02 November 2017

Freud, Jung, Hidden Impulses, the Collective Unconscious, Hitler, Putin, Conspicuous Consumption and - Finally - Community

Freud's Couch Was Sort of a Bed
About a century ago two competing models for modern media emerged in the U.S. and Germany. Using what they were learning about psychology, the Nazis created state propaganda to sway the masses to serve the interests of the state and advertisers in the U.S. used those same insights to serve the interests of the corporation. (A fascinating documentary, the Century of the Self, makes this argument and can be found here.)

William James published what some argue was the first textbook on psychology - the Principles of Psychology - in 1890 and Freud published The Interpretation of Dreams in 1900 and Civilization and its Discontents in 1930. If you visit the apartment in Vienna where Freud pioneered psychotherapy you don't just see that the Freudian couch was actually a bed. (Freud thought that a bed was a safe and  cozy place from which to free associate but perhaps the preponderance of sexual references would have given way to a preponderance of food references had he instead used a kitchen table.) What you get from the museum that once was his office is this very exciting sense of the mind as a new frontier. Rather than blame spirits or madness for weird thoughts and behavior, these early psychologists were taking a scientific approach to the mind, hoping to better understand the impulses that seemed to lay below the seemingly thin veneer of our civility. Jung's concept of the collective unconscious might be suspect but it gets to the reality that something binds us that is almost mystical and that these impulses could be tapped to sway large groups to do strange things - like drive to the mall on a sunny day or shout angry slogans at political rallies.

These insights were exploited with new and transformative technology of that time. The radio was the first technology to allow people across an entire nation to hear about the wonders of the Third Reich or nylons and electric razors and it was quickly followed by TV.

Obviously it made an enormous difference whether a community used these powerful new media technology to promote the interests of the state or the corporation. Someone once said that the book most likely to change minds in the Soviet Union would be the Sears Catalog.
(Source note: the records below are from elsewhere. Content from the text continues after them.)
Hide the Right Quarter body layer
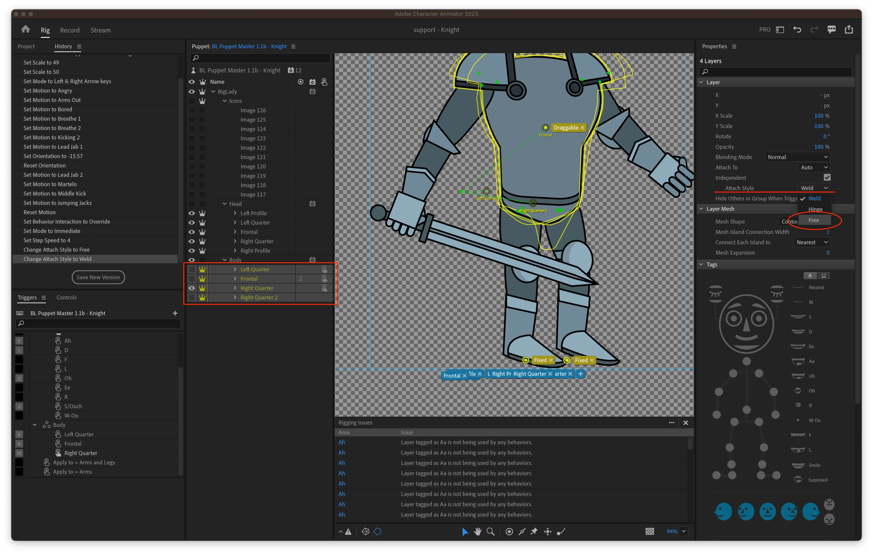The width and height of the screenshot is (873, 554). (192, 288)
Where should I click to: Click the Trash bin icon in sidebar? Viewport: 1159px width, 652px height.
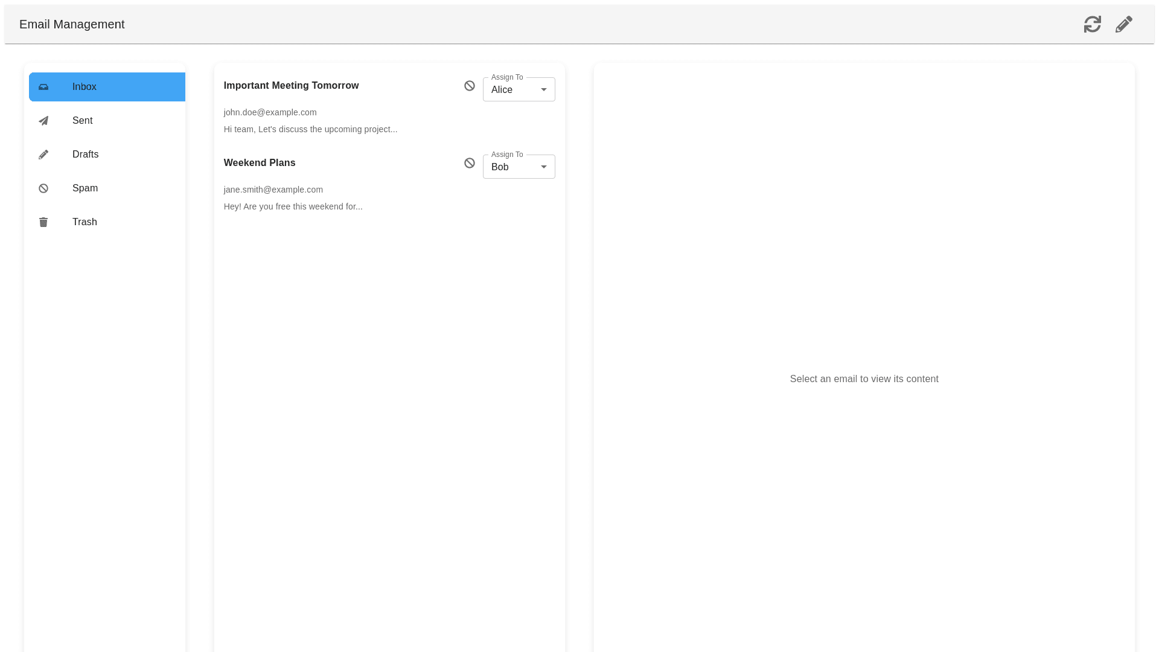click(43, 222)
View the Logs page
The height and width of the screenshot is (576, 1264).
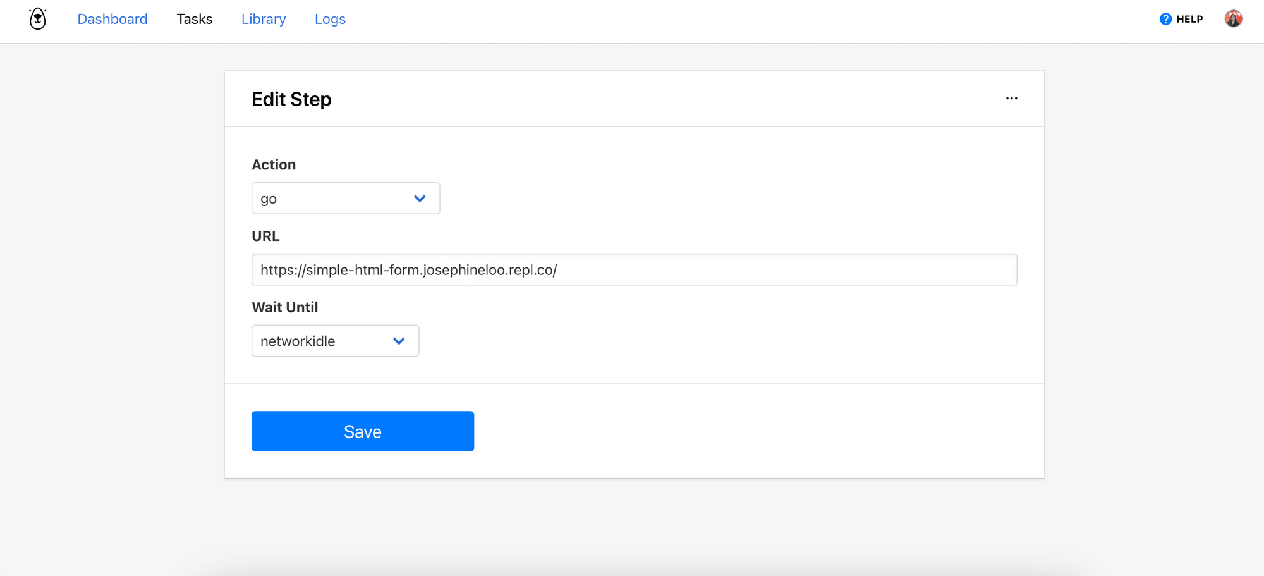click(329, 18)
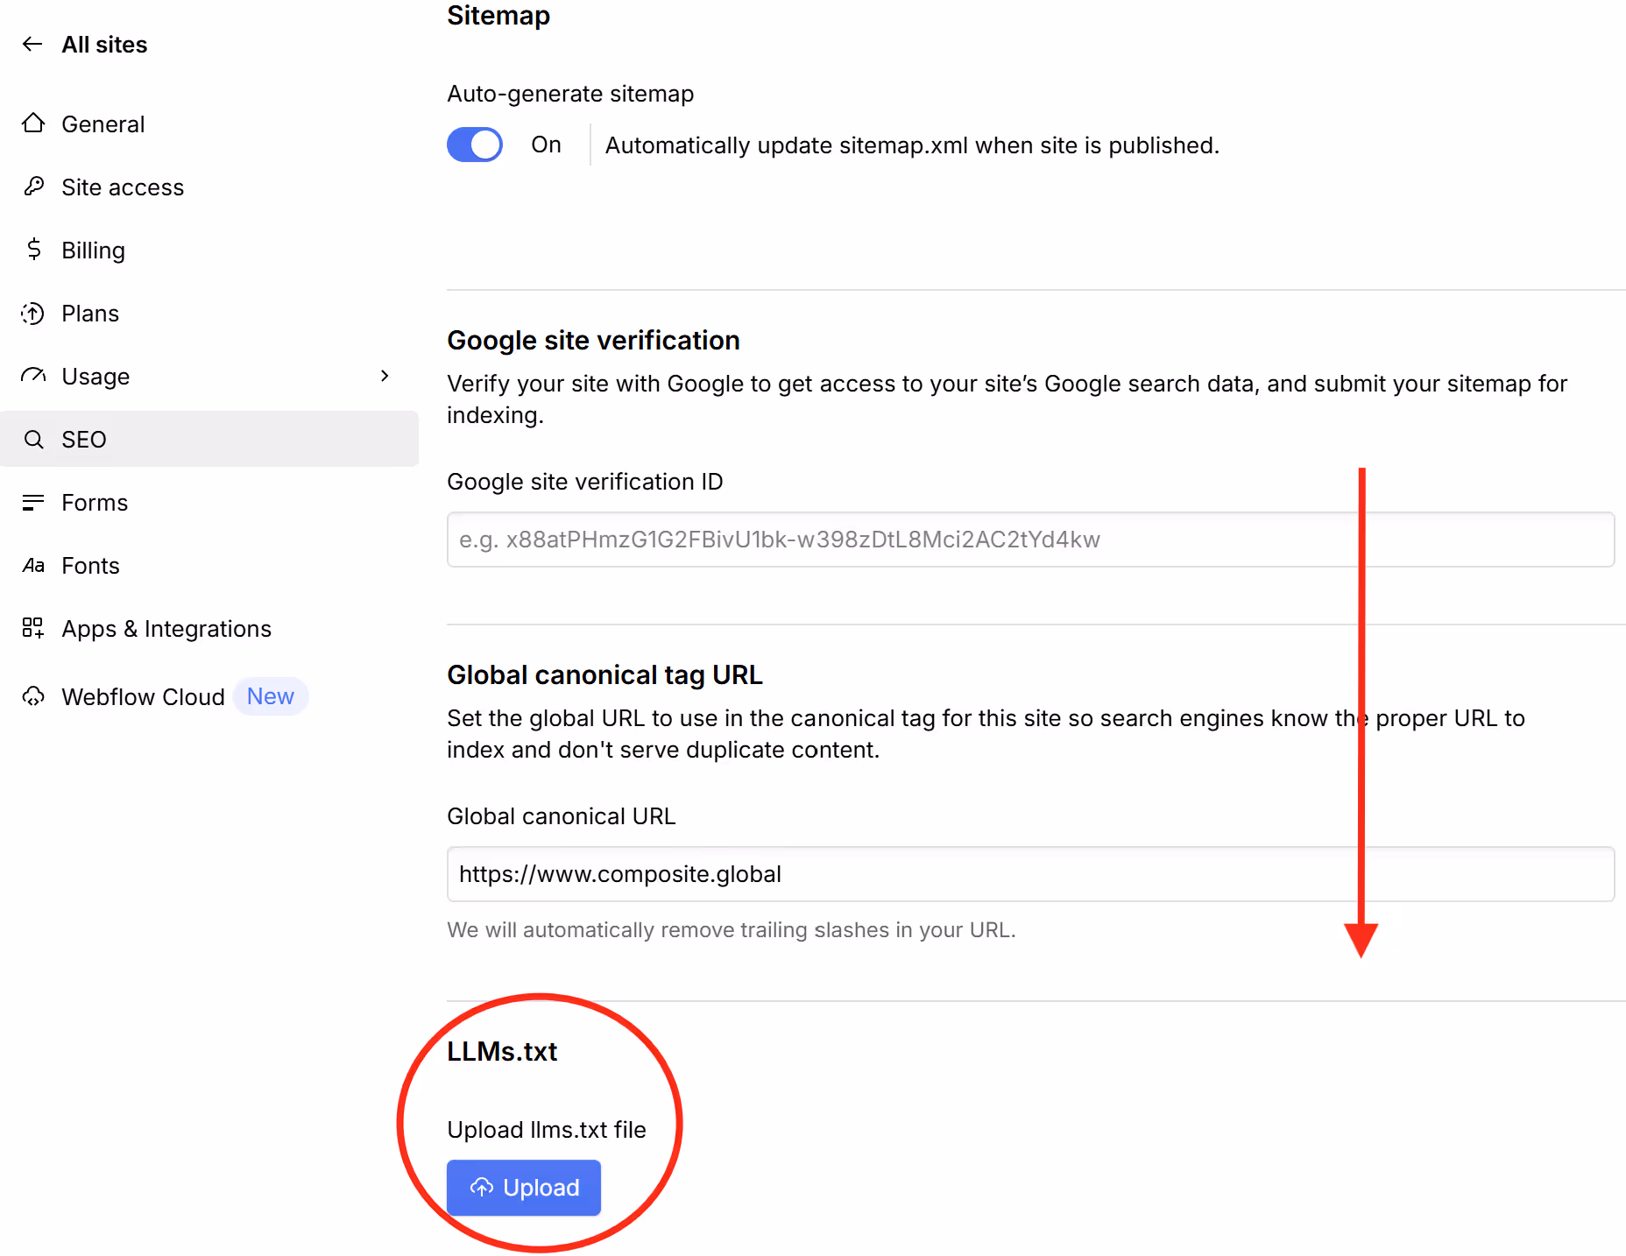Click the Apps & Integrations grid icon
1626x1256 pixels.
34,628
Magazines, newspapers, radio and TV shaped minds - and thus communities - as only churches and sacred texts had before. And it was no coincidence that the state and corporation undermined the dominance of the church last century.

This century's transformative media is the internet and the social media it has enabled. The shift in advertising revenue from newspapers to the internet has shattered old business models and forced a scramble to discover new audiences and sources of revenue for reporting and commentary.

And curiously, the choice about whether this model will be funded by the state or the corporation, by advertising for political interest and shared values or great values on products you'll love, is still in question. This week's senate hearings with the social media giants Facebook, Twitter, and Google gets to the question of how social media has been used to manipulate voters and thus American policy rather than merely focus on getting us to buy more goods.

It's worth noting that this is social media.

About the same time as the emergence of the radio and television, a third really powerful technology emerged: the telephone. This was intimate and personal and allowed two people to communicate and in the process strengthen relationships. I think it's telling that so much of the internet is experienced on a phone. Even though actual talking on the phone is not even in the top ten activities people do with their phones, what they're doing is closer to what was done on the phone last century than what was done with TV and radio. They're creating and feeling part of a community.

Community is a third goal, different from the goals of consumption and propaganda. I think one thing we're seeing in the success of Twitter and Facebook is the strong impulse to belong. You can dismiss this as tribalism but I think it speaks to communities of the mind and shared values, to what it means to be human and feel the part of something larger. It's worth noting that the strength and vulnerability of these brands is that they are platforms. Zuckerberg doesn't make editorial decisions about what posts your Aunt Leola or cousin Curt should make on Facebook. They do. Your friends are rarely selling goods or trying to win votes for the political party they are starting. (Although I admit I would be interested in seeing the posts of someone who was starting a new party; that sounds like an interesting person.) They are simply connecting, sharing what they are proud of, what impresses them, what they are worried about and what made them laugh. The third way beyond media as a tool for conspicuous consumption or political propaganda is media a tool for creating communities of the mind, of shared interests and simple friendships. It's not novel that people would do that; it is novel that people could do that across distances, with a tool more inclusive than the phone or the kitchen table.